Records excerpted from a collection =
_ _ _

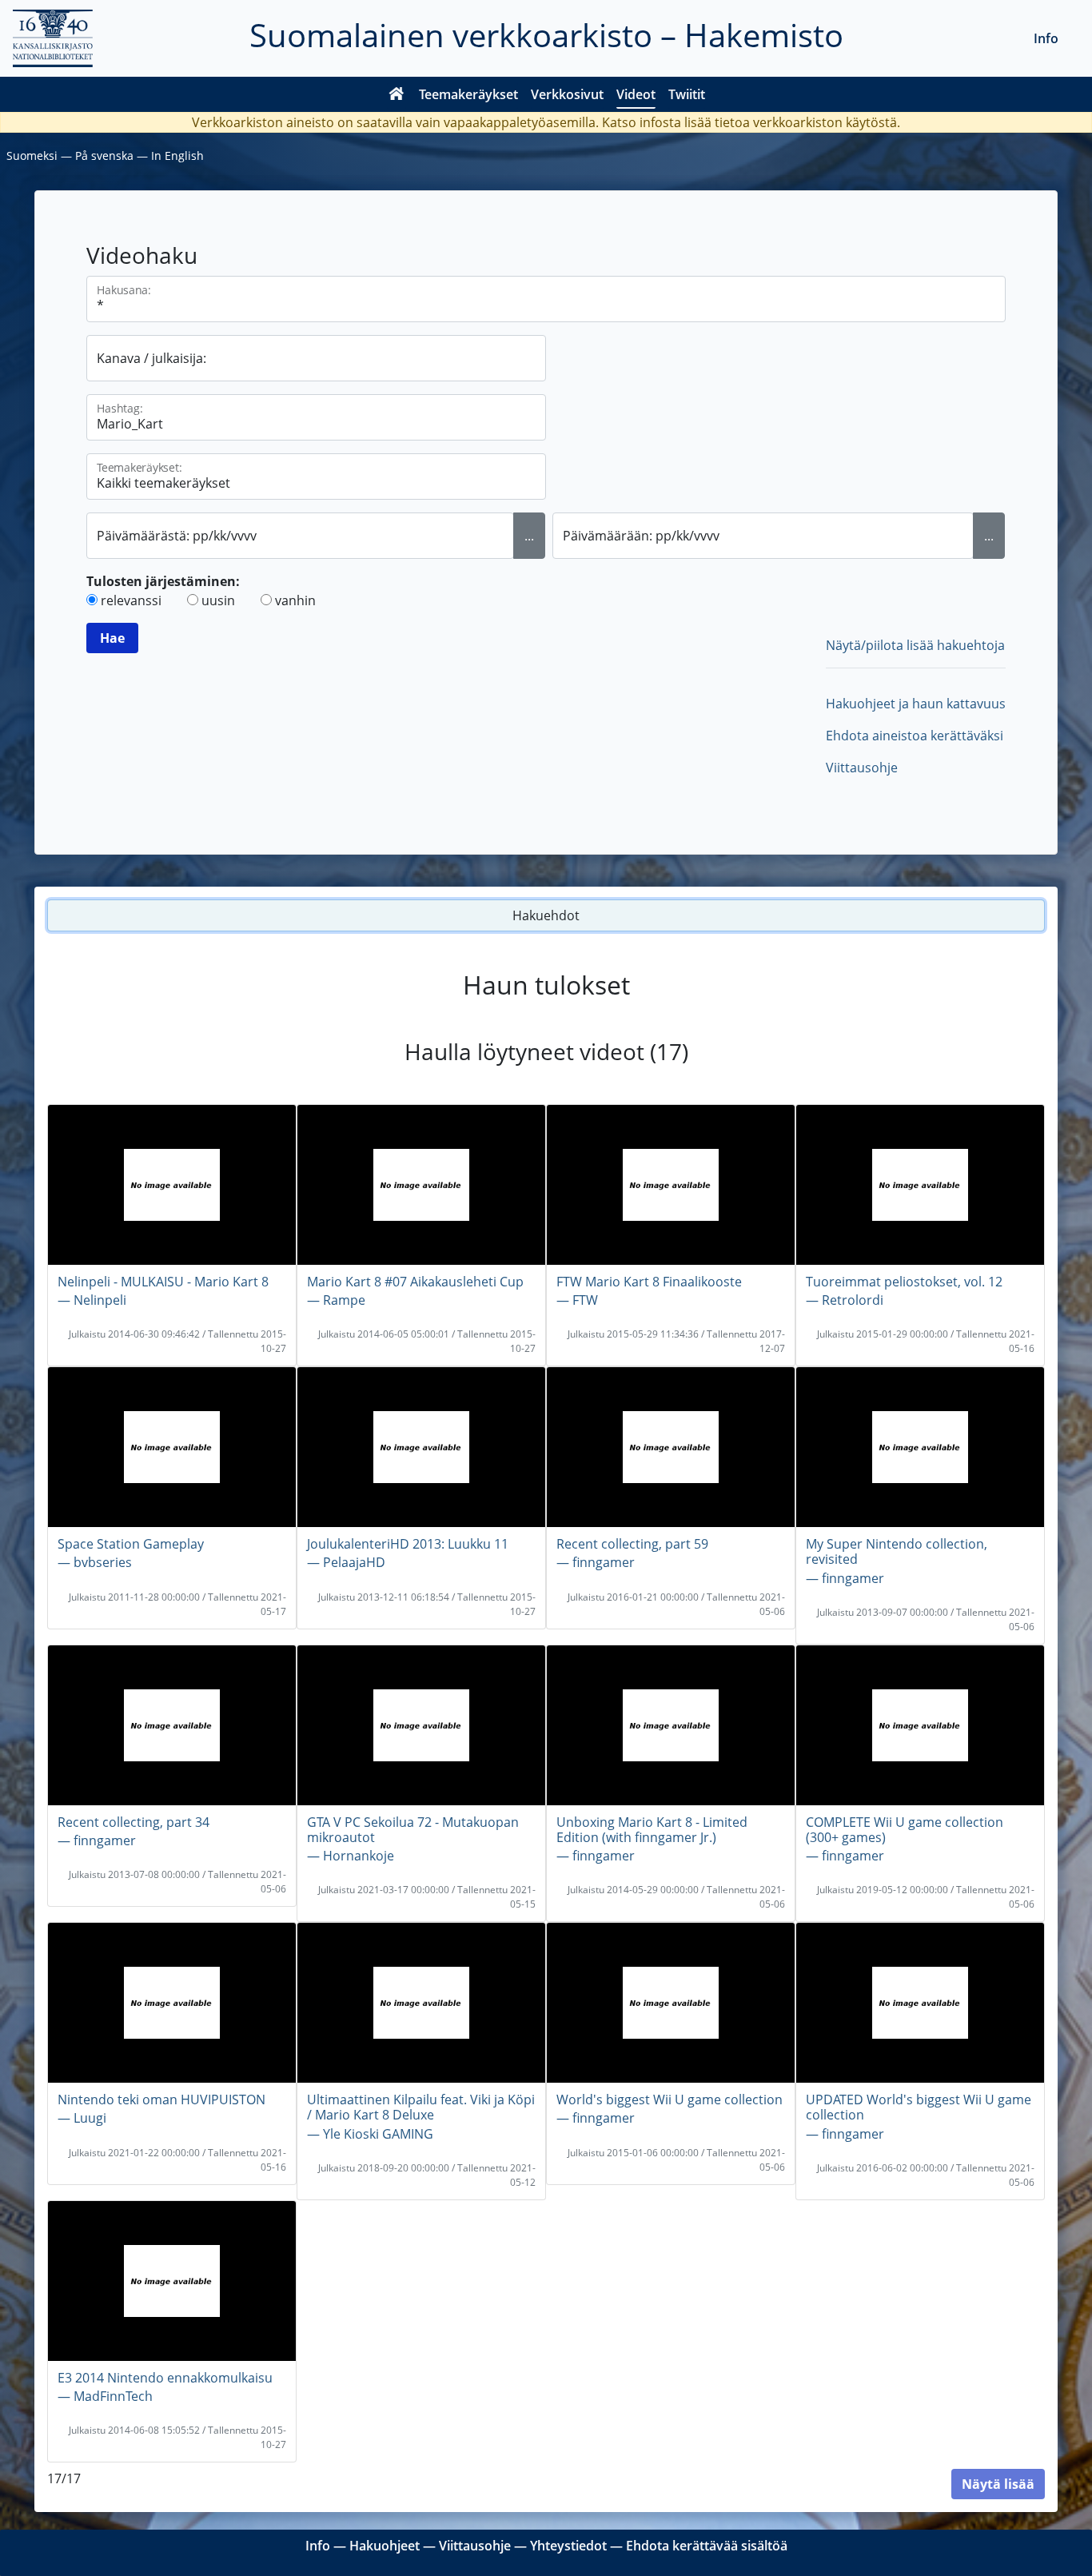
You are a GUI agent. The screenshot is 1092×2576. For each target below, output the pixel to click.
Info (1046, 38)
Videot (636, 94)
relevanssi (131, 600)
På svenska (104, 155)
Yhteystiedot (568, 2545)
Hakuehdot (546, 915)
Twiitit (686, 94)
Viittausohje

_ _ _

From the line containing "På svenska (104, 155)" down to the last line, reproduce the records exactly. Include both ends.

På svenska (104, 155)
Yhteystiedot (568, 2545)
Hakuehdot (546, 915)
Twiitit (686, 94)
Viittausohje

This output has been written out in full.